| Given exercise a |
Render the records from the line with "Task: Click the red 0.59 change value" to the line with "point(302,93)" as a Markdown table with the columns Row and Line, skipping blank lines and leaving out the pictures.

| Text segment |
- Mon: Sagarifuji
- Parent house: Fujiwara clan
- Titles: Various
- Founder: Fujiwara no Fusasaki
- Founding year: 8th century
- Cadet branches: Five regent houses; Kazan’in family; Takakura family; Ononomiya family;

= Fujiwara Hok-ke =

Cadet branch of the Fujiwara clan

The Fujiwara Hok-ke (藤原北家) was a cadet branch of the Fujiwara clan of Japan.

The other three were the Fujiwara Nan-ke, Fujiwara Kyō-ke and Fujiwara Shiki-ke. The Hok-ke branch issued the de facto rulers of Japan through their hereditary position as imperial regents (Sesshō and Kampaku). In the Kamakura period, it further split into the Five regent houses, who continued to monopolize the regency from the 12th century until 1868. After the Meiji Restoration, these houses were appointed Prince in the new hereditary peerage.

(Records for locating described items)
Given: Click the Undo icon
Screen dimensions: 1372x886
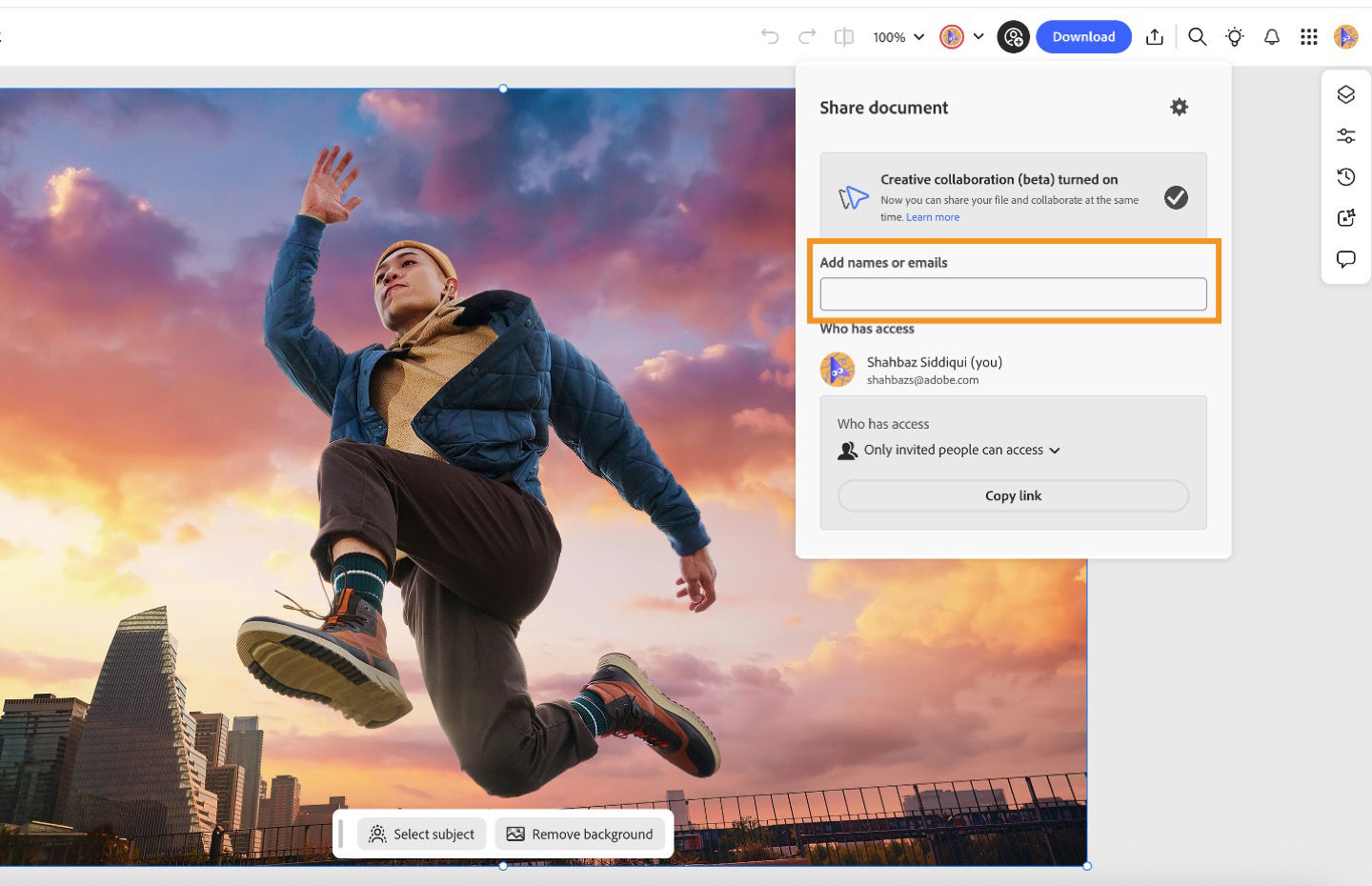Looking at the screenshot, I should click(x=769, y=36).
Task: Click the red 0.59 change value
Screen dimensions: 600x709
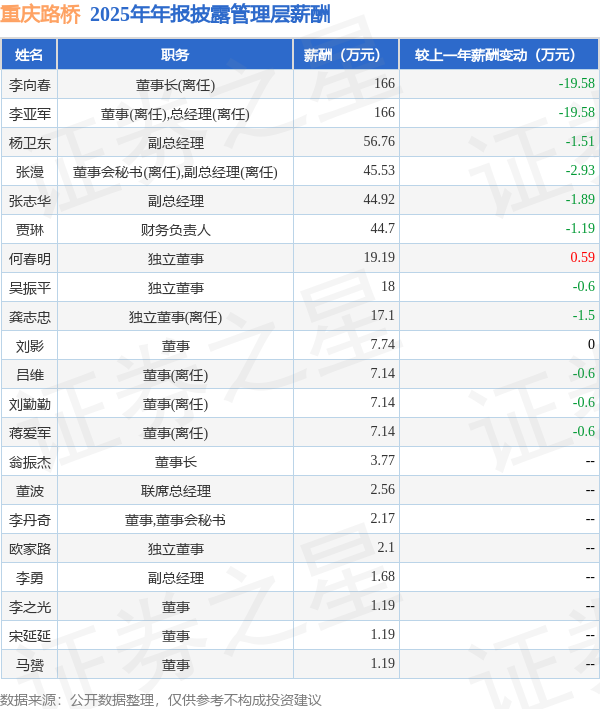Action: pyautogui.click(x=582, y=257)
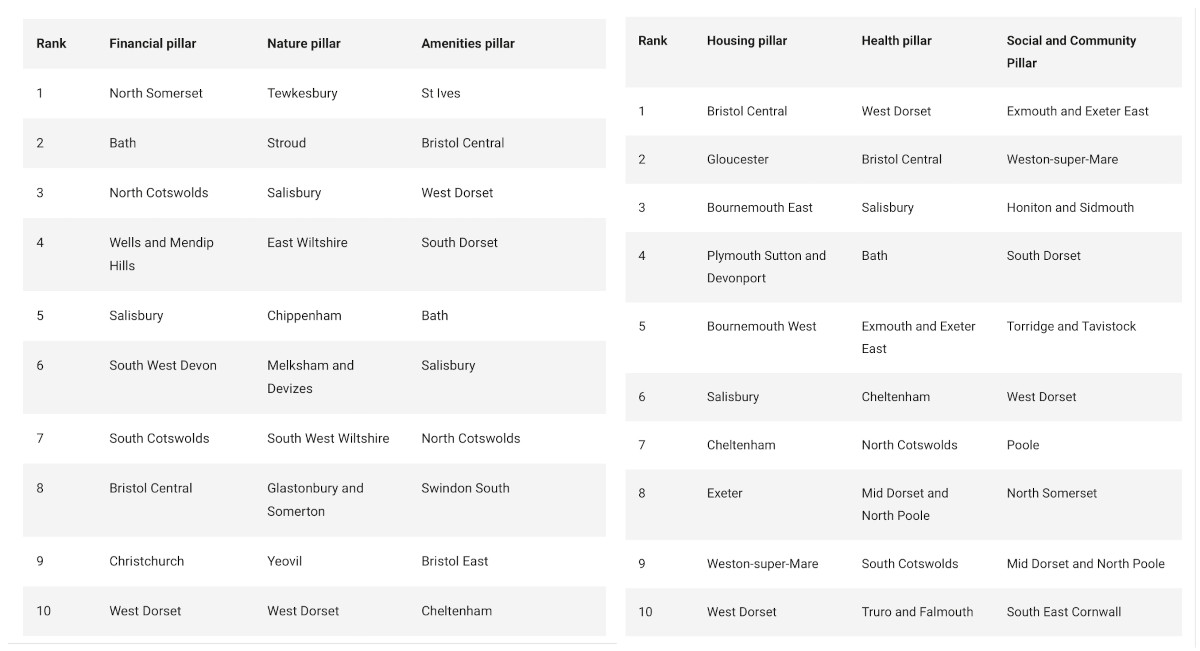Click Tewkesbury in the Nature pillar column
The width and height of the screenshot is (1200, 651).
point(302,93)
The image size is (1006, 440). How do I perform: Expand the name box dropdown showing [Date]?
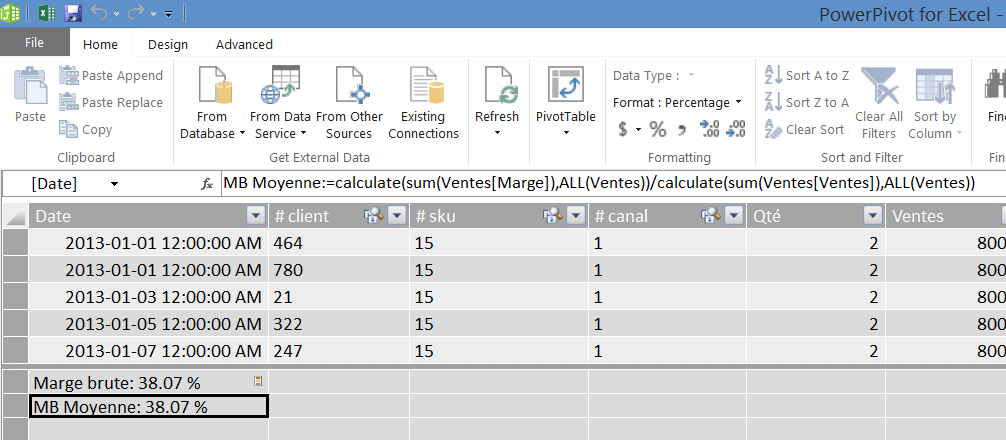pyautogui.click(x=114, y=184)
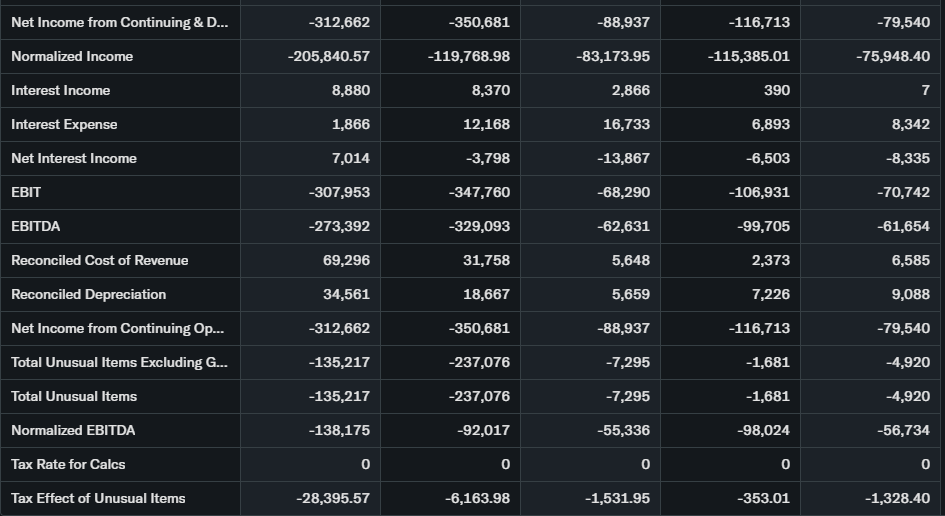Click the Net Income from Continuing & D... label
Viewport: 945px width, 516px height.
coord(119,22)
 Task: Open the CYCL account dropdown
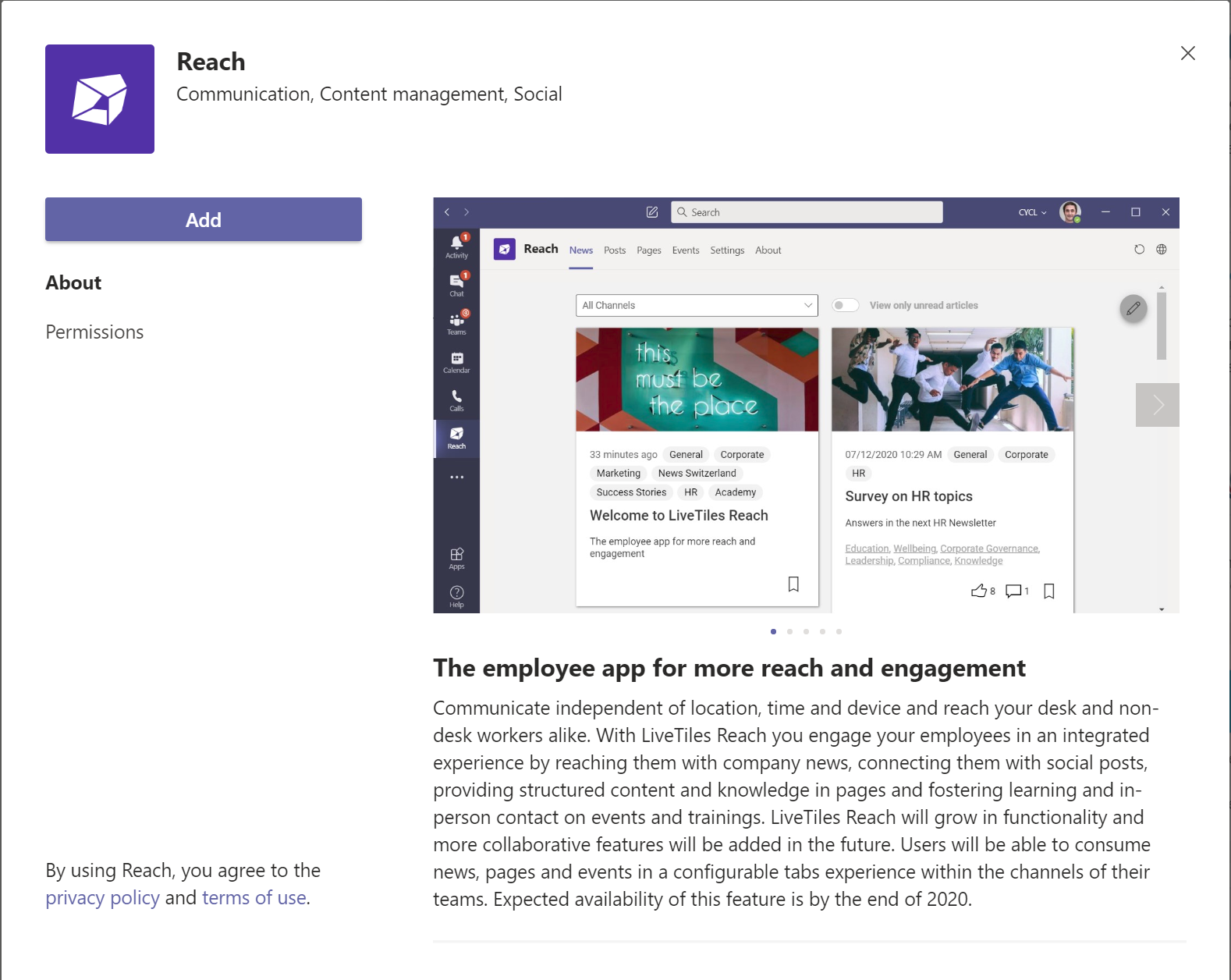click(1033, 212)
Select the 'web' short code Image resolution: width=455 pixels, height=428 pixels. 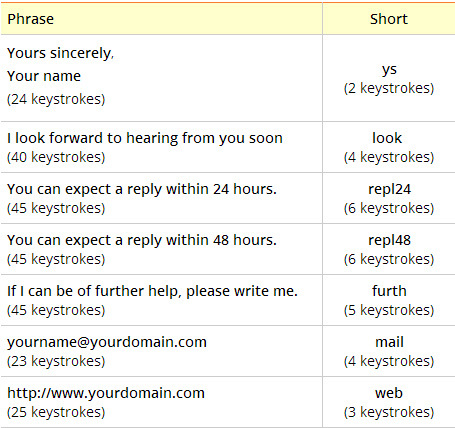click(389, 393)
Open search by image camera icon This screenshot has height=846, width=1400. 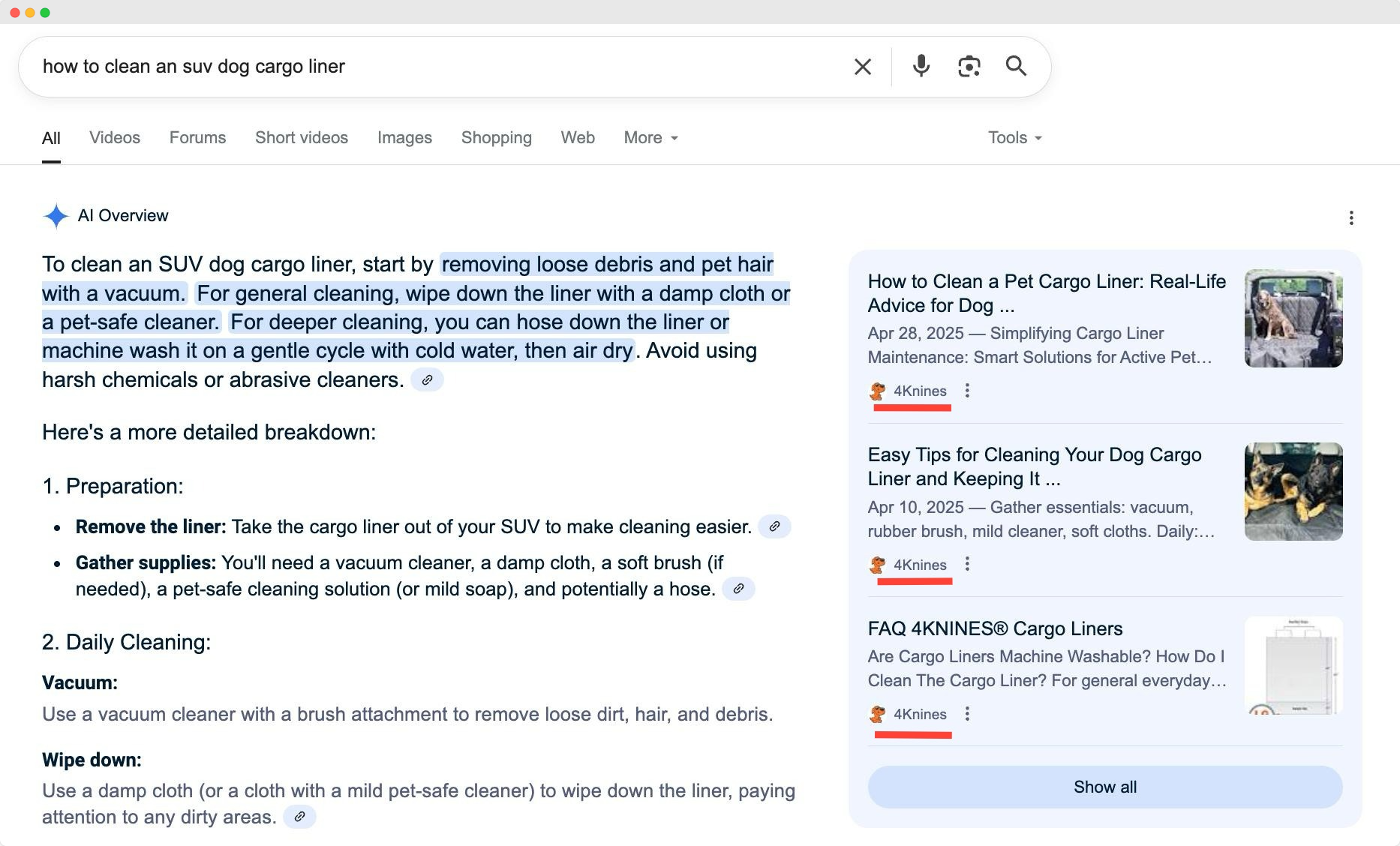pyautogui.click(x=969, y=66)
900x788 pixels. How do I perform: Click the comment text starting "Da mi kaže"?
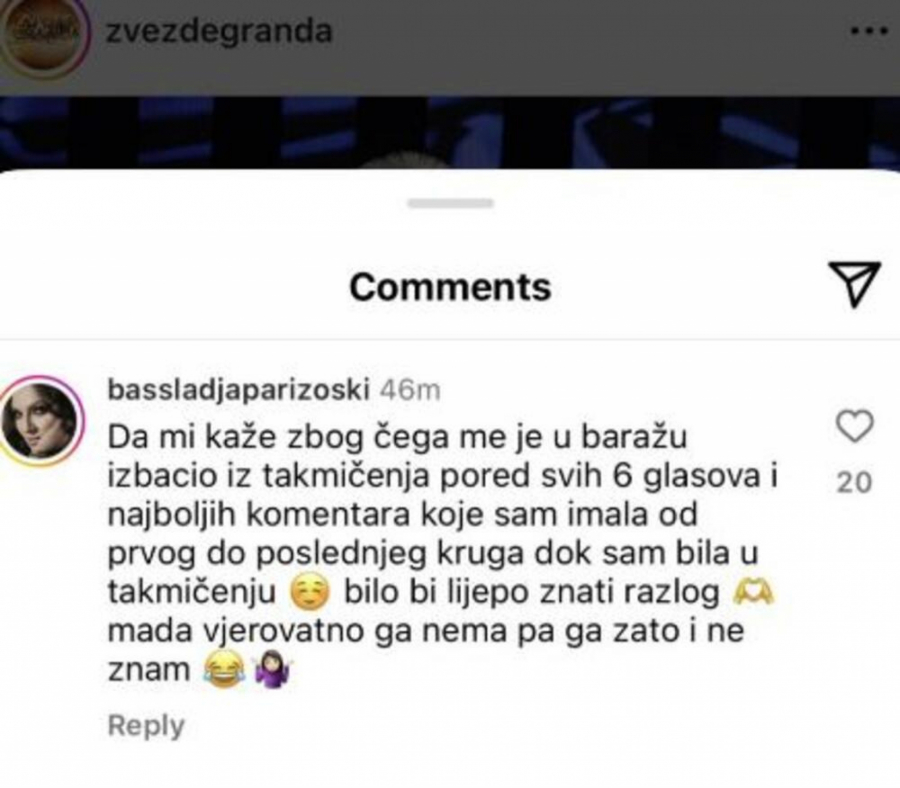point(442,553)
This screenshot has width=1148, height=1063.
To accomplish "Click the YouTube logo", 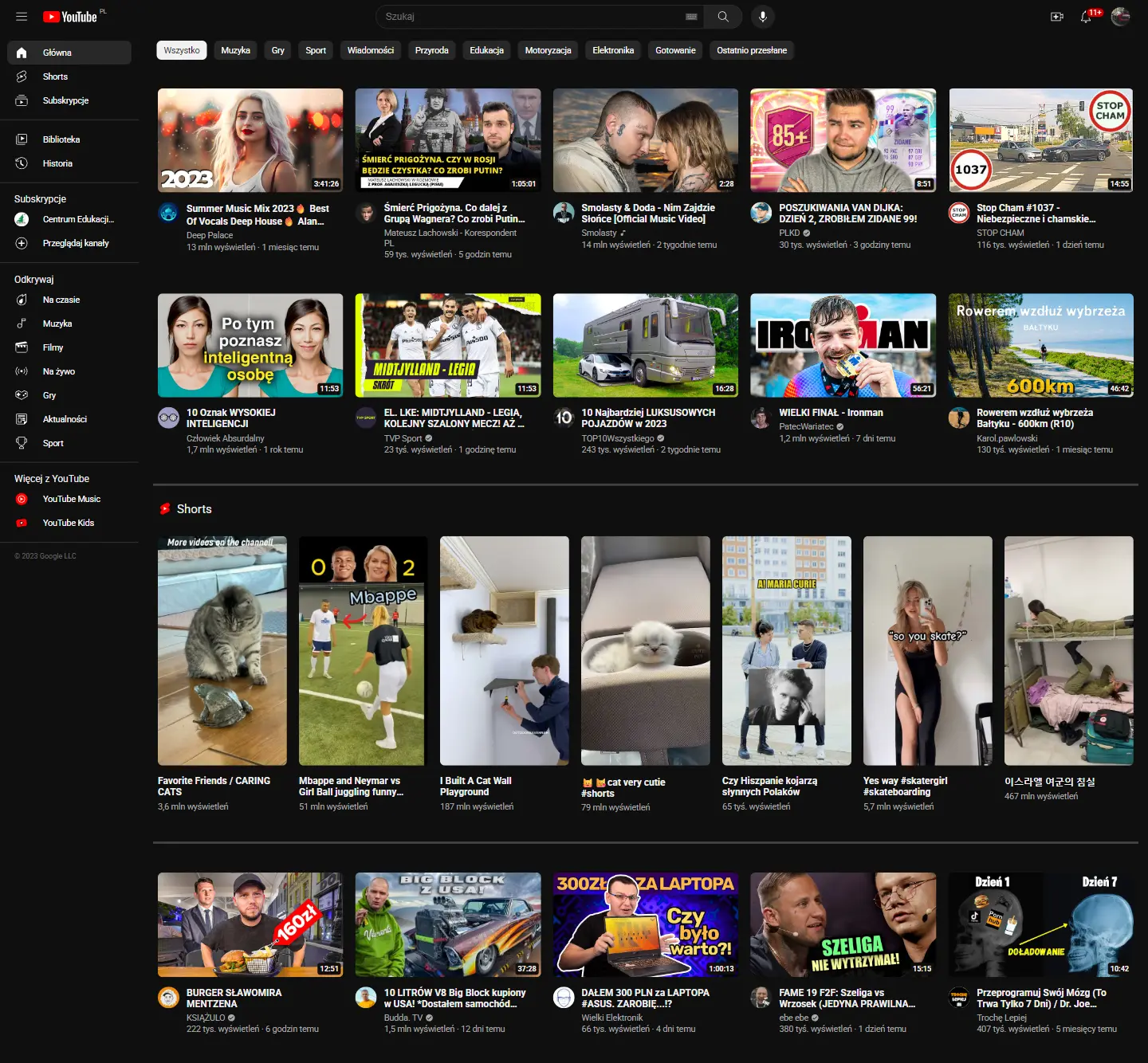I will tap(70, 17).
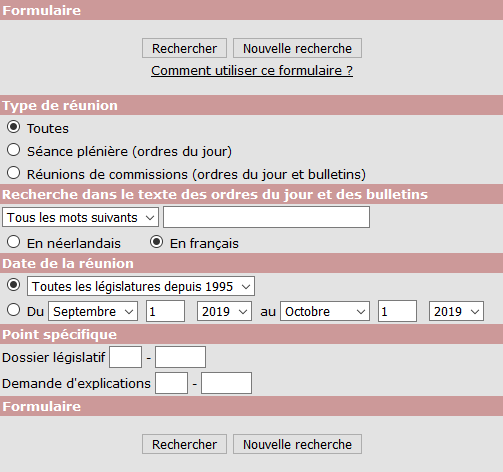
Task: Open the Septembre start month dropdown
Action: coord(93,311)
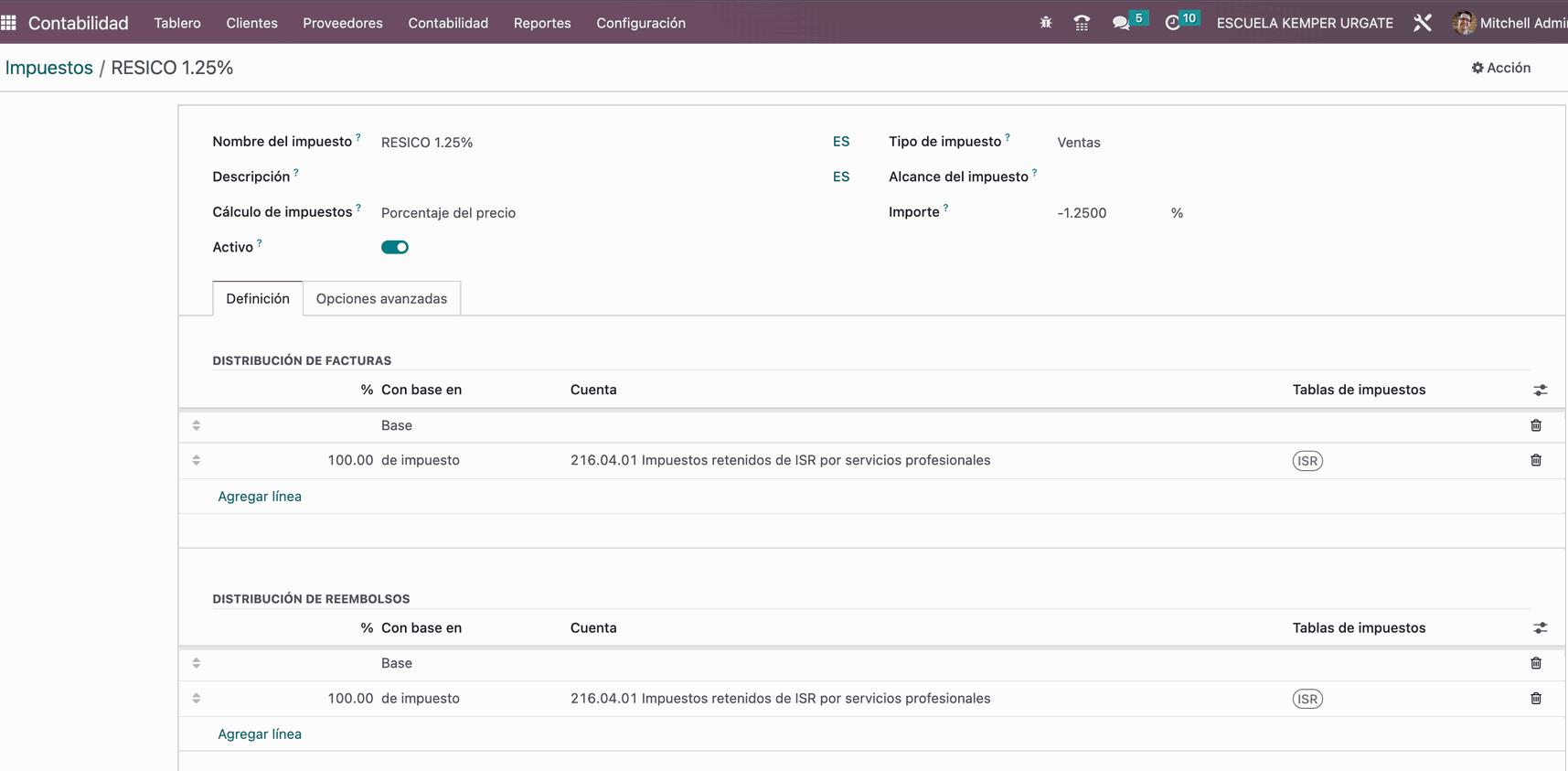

| Given exercise b |
Set down the passage on the Fujiwara Hok-ke word for word, from "- Mon: Sagarifuji" to "new hereditary peerage.".

| Expected answer a |
| Row | Line |
|---|---|
| 1 | Task: Click the red 0.59 change value |
| 2 | Screen dimensions: 600x709 |
| 3 | Action: pyautogui.click(x=582, y=257) |
| 4 | Click Tewkesbury in the Nature pillar column |
| 5 | The width and height of the screenshot is (1200, 651). |
| 6 | point(302,93) |

| Expected answer b |
- Mon: Sagarifuji
- Parent house: Fujiwara clan
- Titles: Various
- Founder: Fujiwara no Fusasaki
- Founding year: 8th century
- Cadet branches: Five regent houses; Kazan’in family; Takakura family; Ononomiya family;

= Fujiwara Hok-ke =

Cadet branch of the Fujiwara clan

The Fujiwara Hok-ke (藤原北家) was a cadet branch of the Fujiwara clan of Japan.

The other three were the Fujiwara Nan-ke, Fujiwara Kyō-ke and Fujiwara Shiki-ke. The Hok-ke branch issued the de facto rulers of Japan through their hereditary position as imperial regents (Sesshō and Kampaku). In the Kamakura period, it further split into the Five regent houses, who continued to monopolize the regency from the 12th century until 1868. After the Meiji Restoration, these houses were appointed Prince in the new hereditary peerage.